Gentoo is quite beautiful.


----------



## Cool G5 (Oct 29, 2008)

I liked Open Suse. Fedora too looks classy.
At the end of the day you can always customise it. Thousand of resources are available on the web.


----------



## SunnyChahal (Oct 29, 2008)

Get ubuntu and believe me you can customize it in any way you want to make it look beauti-ful!


----------



## Psychosocial (Oct 31, 2008)

Ubuntu 8.04..... the only Linux distro I have used lolz


----------



## Sathish (Nov 8, 2008)

but ubuntu has font rendering problems in KDE desktop environment..
it it not look like gnome..


----------



## hahahari (Nov 14, 2008)

I kinda like mint too.

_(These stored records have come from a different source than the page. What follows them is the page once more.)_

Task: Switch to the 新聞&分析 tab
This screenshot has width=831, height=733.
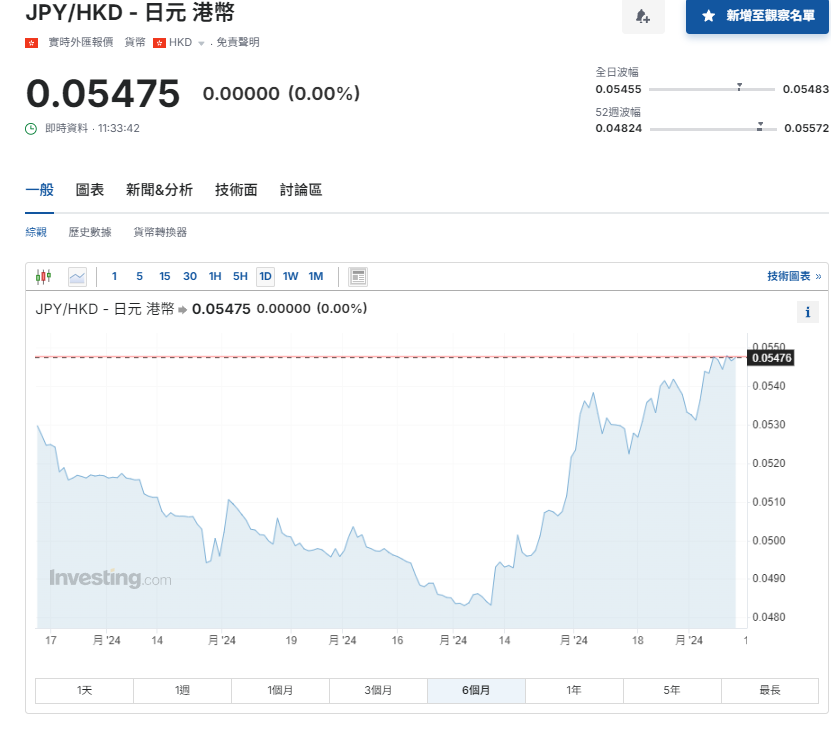Action: 159,190
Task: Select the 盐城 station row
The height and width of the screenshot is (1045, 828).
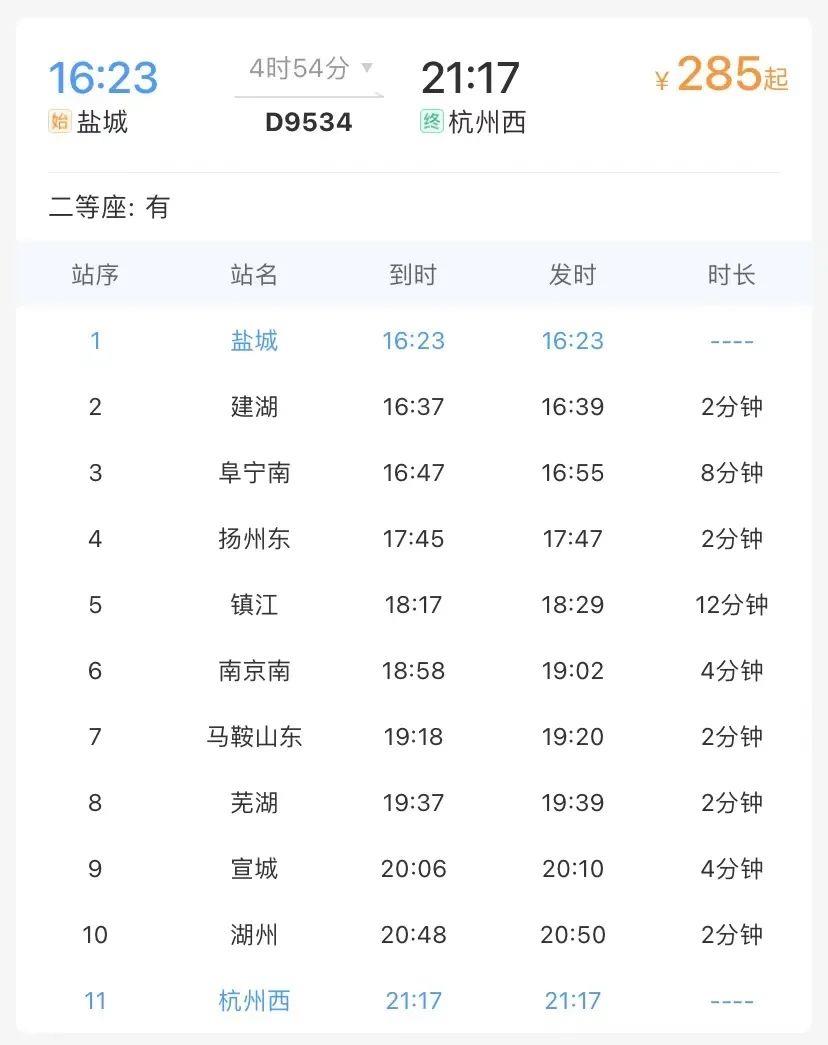Action: (x=413, y=341)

Not much of a linix user though
*digi2.notlong.com
*digi1.notlong.com


----------



## a_k_s_h_a_y (Nov 14, 2008)

hullap said:


> gentoo



lol ! nice !


----------



## Gigacore (Nov 14, 2008)

mint mainly concentrates on looks  give it a spin


----------



## Dark Star (Nov 14, 2008)

Mandriva 2009.0 Gnome Edition.. People recommend anthing without noticing the flaws.. Ubuntu has some serious Kernel and Alsa regression with 8.10 .. So if you wanna try Ubuntu get 8.04 instead


----------



## thewisecrab (Nov 14, 2008)

OpenSUSE is pretty cool
Ubuntu interface is really simplistic (I mean that in the +ve way)
But there are tons of 3rd party themes that will make it look like anything you want


----------



## MetalheadGautham (Nov 15, 2008)

Ubuntu died out an year and a half back as far as I am concerned.
Try as it may, to look and feel great on the outside, its broken and dead on the inside.
I wish Ubuntu went back to being compatible with Debian and got back its old speed.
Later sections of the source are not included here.